The order was admittedly "regulatory," including an on-going supervisory role for the Commission which is usually best avoided. The alternative, however, was to block a vertical merger in a dynamic sector of the economy that offered exceptionally strong prospects for innovation.
5. Standard Setting by Private Agreement - Dell Computer(25)
Standard setting, often under the auspices of a trade association, can facilitate innovation. On the other hand, private standard setting, precisely because it is private, is subject to abuse.(26)
In Dell Computer, the Commission alleged that Dell became a member of the Video Electronics Standards Association ("VESA"), a non-profit standard setting organization composed of virtually all major U.S. computer hardware and software manufacturers, which was in the process of setting a design standard for a computer part ("VL-Bus") that carried information or instructions between a computer central processing unit and peripheral devices. A Dell representative certified in writing that "this proposal does not infringe on any trademarks, copyrights, or patents" possessed by Dell. After the standard was adopted, Dell informed several VESA members that implementation of the VL-Bus was a violation of Dell's intellectual property rights. The Commission alleged that Dell had abused the power conferred by its patent by failing to disclose its patent rights and then threatening to enforce those rights against others.
In a consent agreement, Dell agreed not to enforce its patent against computer manufacturers incorporating VL-Bus design, nor to enforce in the future any patent rights that it intentionally failed to disclose upon request of any standard setting organization during the standard setting process. The remedy was designed to maintain incentives to innovate created by patent law by leaving in place Dell's patent rights for all purposes other than enforcement against competitors who had relied on the apparently open industry standard. The complaint alleged that the "bait-and-switch tactics" adopted by Dell threatened to retard the development and adoption of standards in this particular matter and to discourage in the future efficient standard-setting efforts.
____________________
## TO-DO ITEM
In the Dell Computer standard-setting passage, can you write out the stretch from "The order was" through "subject to abuse.(26)"? The material that comes after is not needed here.

## INFORMATION SUPPLIED
____________________
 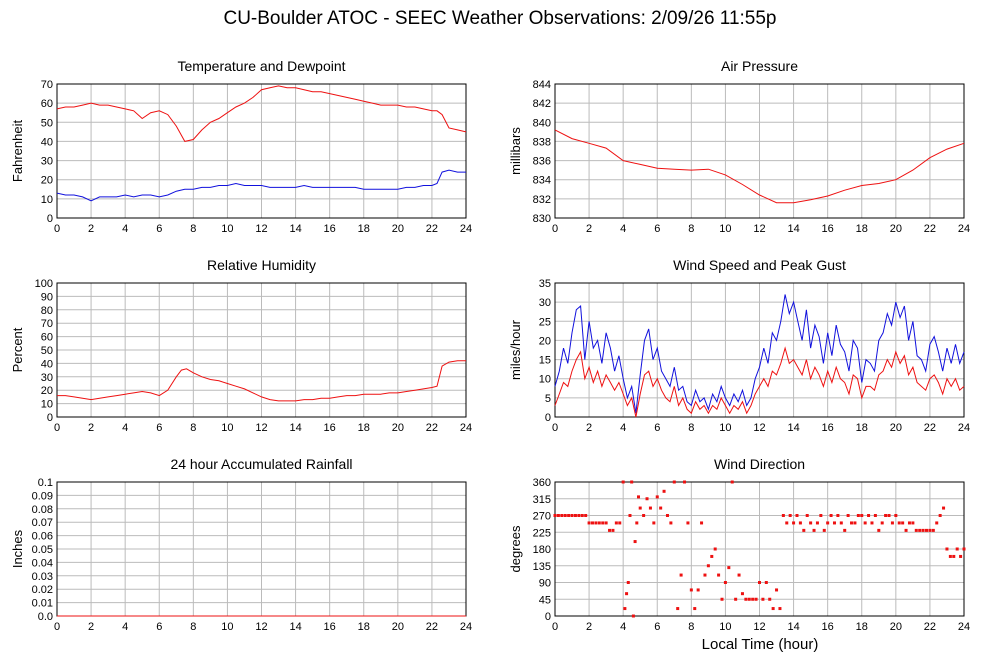 What do you see at coordinates (47, 162) in the screenshot?
I see `y-tick-label: 30` at bounding box center [47, 162].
____________________
## TASK ANSWER
The order was admittedly "regulatory," including an on-going supervisory role for the Commission which is usually best avoided. The alternative, however, was to block a vertical merger in a dynamic sector of the economy that offered exceptionally strong prospects for innovation.
5. Standard Setting by Private Agreement - Dell Computer(25)
Standard setting, often under the auspices of a trade association, can facilitate innovation. On the other hand, private standard setting, precisely because it is private, is subject to abuse.(26)